Anger management - taking control

Anger is a natural emotion we all experience from time to time, but why do we get angry and how can we manage this powerful emotion, asks Julia Jones.

Why do we get angry?

There are many reasons why people become angry and it is often thought anger is an instinctive emotion - related to primitive defence of our territory. A number of factors are known to create or increase feelings of anger.

  • Crowds and peer pressure: The combination of crowds and rivalries at football matches are well known to escalate anger and aggression.
  • Alcohol: Alcohol reduces self control and as a result makes us more likely to behave in an aggressive way. There is a strong link between alcohol and aggression.
  • Frustration: When there is no outlet for anger, feelings of frustration can manifest themselves in aggressive behaviour.
  • Hormones: Hormones, in particular testosterone, have been linked to aggressive behaviour. However this is contraversial as it pinpoints men as being more aggressive due to their increased levels of testosterone. Yet many men are not angry and many women are.

Is anger a bad thing?

It may sometimes seem that anger is a terrible thing, but actually it is just a defensive emotion. In some cases anger is a legitimate response to a violation of some sort and it enables us to stick up for ourselves.

According to www.moodjuice.scot.nhs.uk, "It is important to note that it is not people or events that make you angry but it is your reaction to them that makes you angry."

It is our behavioural response to anger, aggression, that can be the most damaging and that is why it is important to find ways of dealing with and responding to our anger.

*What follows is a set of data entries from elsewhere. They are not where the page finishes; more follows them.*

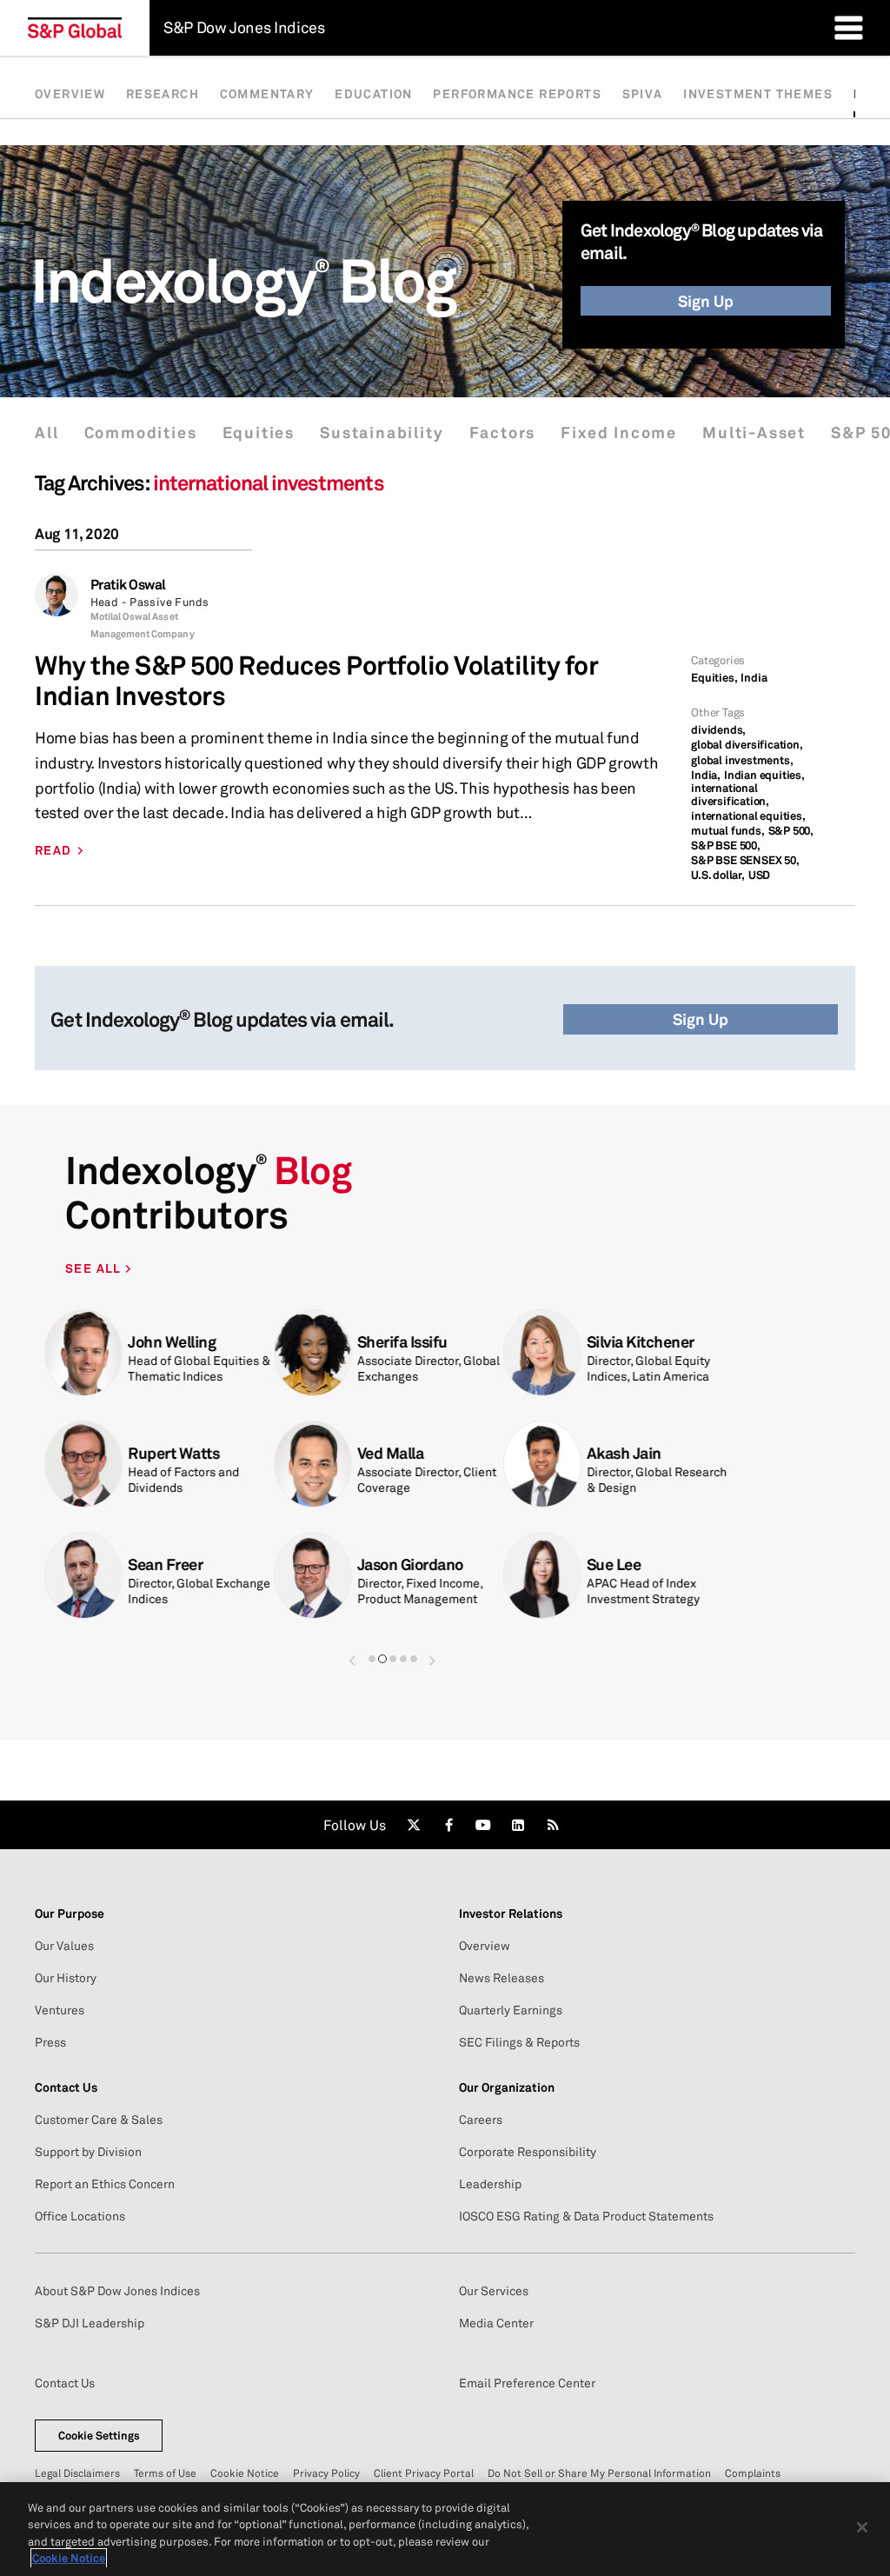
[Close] (862, 2527)
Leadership (490, 2184)
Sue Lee (614, 1564)
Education (374, 94)
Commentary (267, 94)
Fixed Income (619, 432)
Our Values (64, 1946)
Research (162, 94)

Anger at its worst can be truly devastating, resulting in wrecked relationships, jobs and families. When anger becomes out of control in this way, it is important to seek therapy from a trained professional.

Seeking help for anger

Seeing a psychologist or counsellor can help you reflect on the causes of your anger and ways to deal with feelings in a more positive way. Anger management therapy will equip you with the tools to recognise, manage and diffuse angry thoughts.

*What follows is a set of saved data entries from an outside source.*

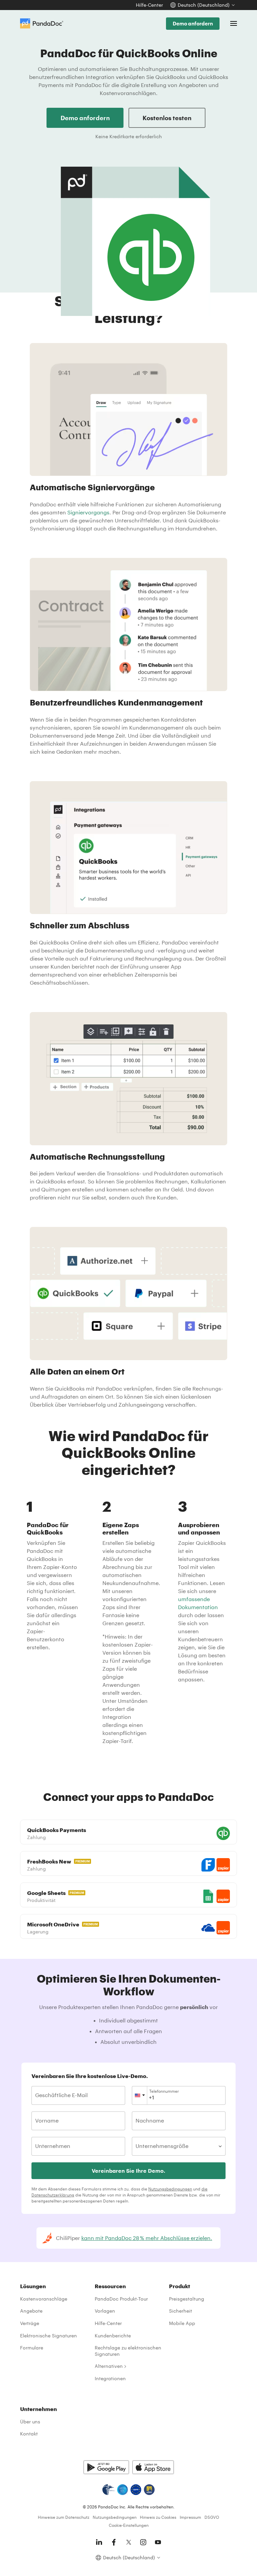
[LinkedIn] (99, 2542)
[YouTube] (158, 2542)
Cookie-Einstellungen (129, 2525)
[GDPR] (136, 2489)
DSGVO (211, 2517)
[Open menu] (233, 23)
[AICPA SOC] (122, 2489)
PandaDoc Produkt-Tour (121, 2299)
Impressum (190, 2517)
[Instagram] (143, 2542)
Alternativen (109, 2366)
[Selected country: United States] (139, 2095)
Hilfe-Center (149, 5)
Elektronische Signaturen (48, 2335)
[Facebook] (114, 2542)
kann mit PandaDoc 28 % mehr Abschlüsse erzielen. (146, 2238)
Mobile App (182, 2323)
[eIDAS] (149, 2489)
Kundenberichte (113, 2335)
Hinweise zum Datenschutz (63, 2517)
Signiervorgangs (88, 512)
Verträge (29, 2323)
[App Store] (153, 2467)
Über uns (30, 2421)
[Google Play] (106, 2467)
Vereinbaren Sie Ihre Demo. (128, 2170)
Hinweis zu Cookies (158, 2517)
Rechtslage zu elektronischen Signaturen (128, 2351)
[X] (128, 2542)
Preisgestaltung (186, 2299)
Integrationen (110, 2378)
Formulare (31, 2347)
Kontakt (29, 2433)
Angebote (31, 2311)
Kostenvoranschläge (43, 2299)
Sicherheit (180, 2311)
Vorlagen (105, 2311)
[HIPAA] (108, 2489)
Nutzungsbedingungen (170, 2188)
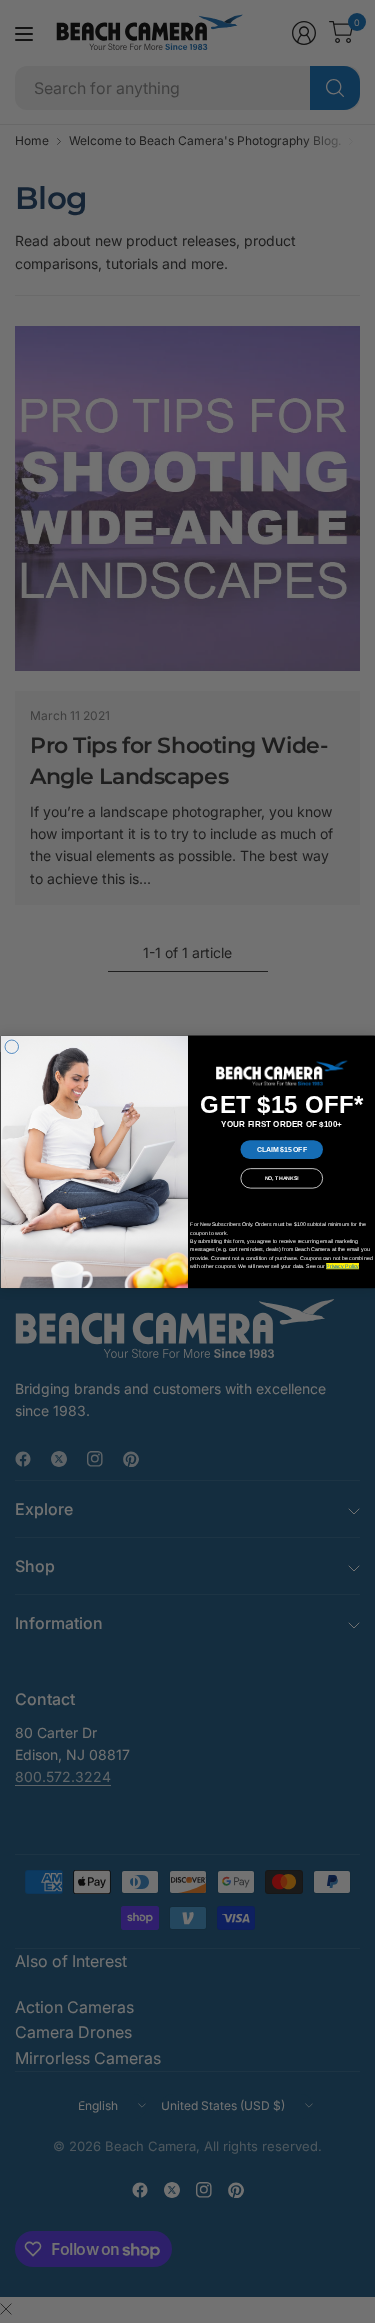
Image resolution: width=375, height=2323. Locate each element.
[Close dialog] (12, 1047)
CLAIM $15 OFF (281, 1149)
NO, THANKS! (281, 1178)
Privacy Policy (342, 1266)
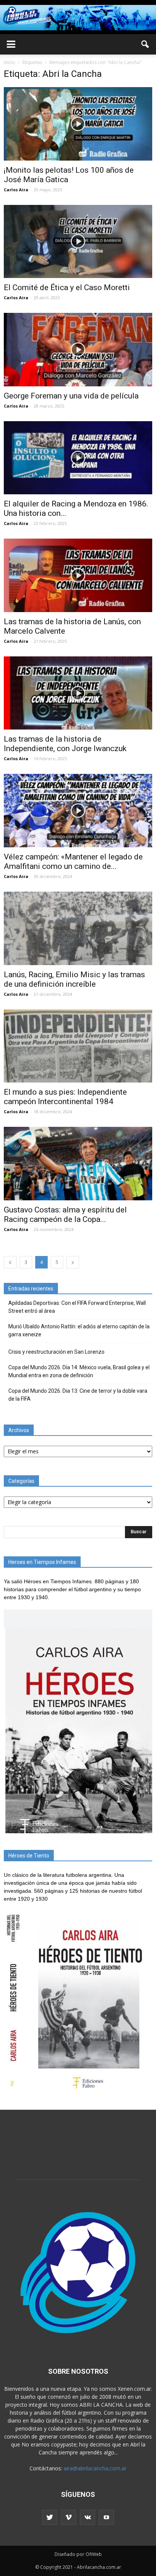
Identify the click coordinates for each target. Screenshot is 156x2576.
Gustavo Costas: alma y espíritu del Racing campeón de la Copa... (65, 1214)
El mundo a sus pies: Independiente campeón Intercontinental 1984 (65, 1096)
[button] (145, 44)
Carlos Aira (16, 189)
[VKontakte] (87, 2517)
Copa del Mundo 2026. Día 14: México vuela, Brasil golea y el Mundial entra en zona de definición (79, 1371)
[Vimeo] (68, 2517)
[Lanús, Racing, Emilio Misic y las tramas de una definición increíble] (78, 928)
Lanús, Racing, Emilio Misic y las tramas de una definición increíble (74, 979)
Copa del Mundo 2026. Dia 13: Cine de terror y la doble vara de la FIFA (77, 1395)
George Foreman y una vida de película (71, 395)
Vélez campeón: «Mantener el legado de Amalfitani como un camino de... (73, 861)
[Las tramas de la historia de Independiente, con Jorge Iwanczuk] (78, 693)
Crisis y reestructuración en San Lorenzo (56, 1352)
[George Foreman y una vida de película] (78, 349)
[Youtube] (106, 2517)
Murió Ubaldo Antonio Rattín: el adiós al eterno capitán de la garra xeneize (79, 1330)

Self help materials such as the tips and exercises available online (downloadable handout) at www.moodjuice.scot.nhs.uk/anger.asp can also be very helpful in understanding and dealing with anger.

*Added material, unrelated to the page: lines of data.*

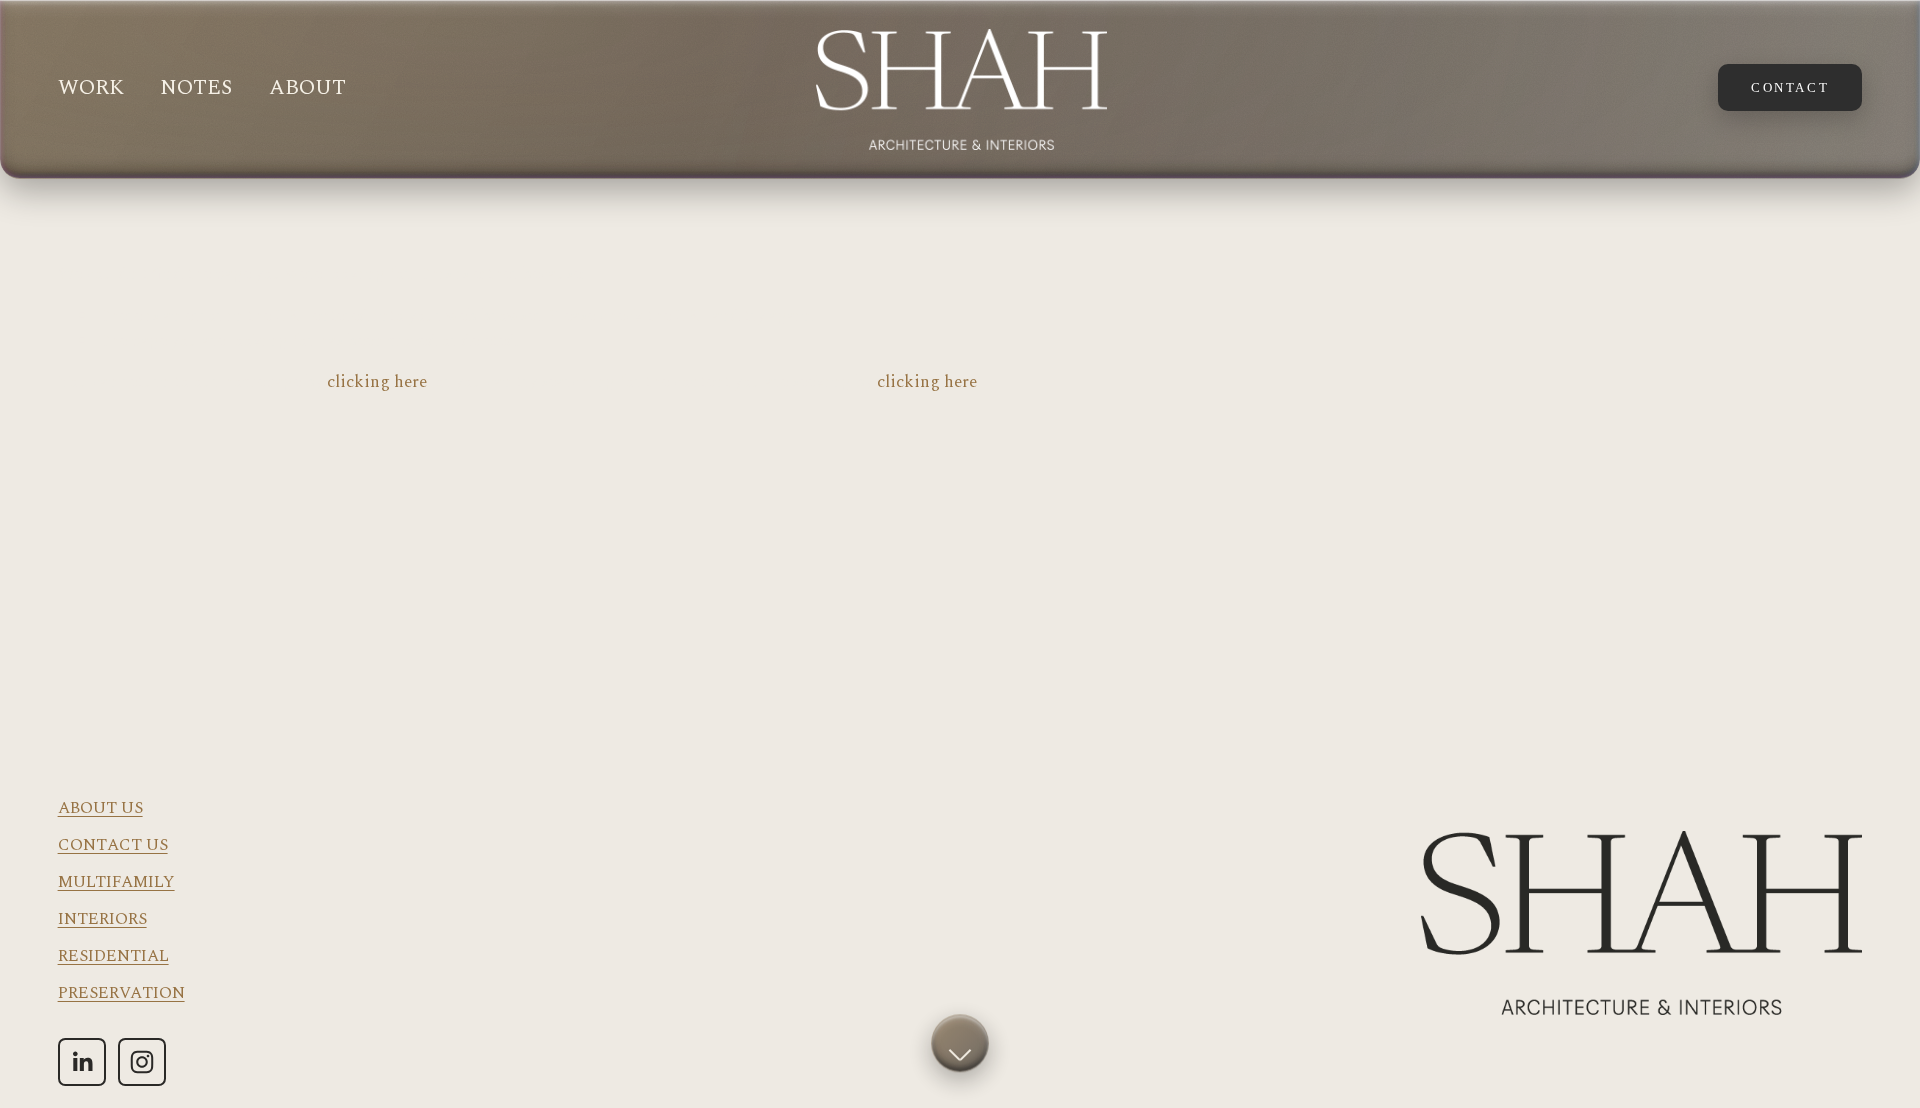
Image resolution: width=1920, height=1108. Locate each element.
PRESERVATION (121, 993)
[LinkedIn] (82, 1062)
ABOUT (307, 88)
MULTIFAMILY (116, 882)
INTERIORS (102, 919)
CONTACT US (113, 845)
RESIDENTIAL (113, 956)
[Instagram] (142, 1062)
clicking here (377, 382)
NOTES (196, 88)
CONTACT (1790, 87)
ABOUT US (100, 808)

Things can seem bleak for 'angry' people. It may feel like nobody understands or listens to your views and this can lead to you feeling more frustrated and angry, but some simple techniques can see monumental results and literally change lives for the better.

Five important steps in taking control of your anger

  1. It is important to recognise anger and its affect on the human body. You may feel your heart thumping and a rising sense of tension or you may feel as if somebody has pushed a button and you are not in control any more.
  2. Next you need to own your own anger and acknowledge it as your own emotion rather than something somebody else has inflicted upon you.
  3. Think rationally about why you feel angry and ways you can deal with future situations. Where are your vulnerabilities? How can you address these?
  4. When you realise you are feeling angry, try to take some time out if possible to let off steam and clear your head. This makes it much easier to calm down and think more rationally. If you remain in the situation, it can be easy for things to escalate out of control.
  5. Try to find verbal ways of expressing your feelings. Explaining how you feel and exactly what has upset you can really help the other person understand how they upset you and give them a chance to address the issues. Often hearing the other person's point of view can present a new perspective on the issue and prevent future feelings of anger towards them.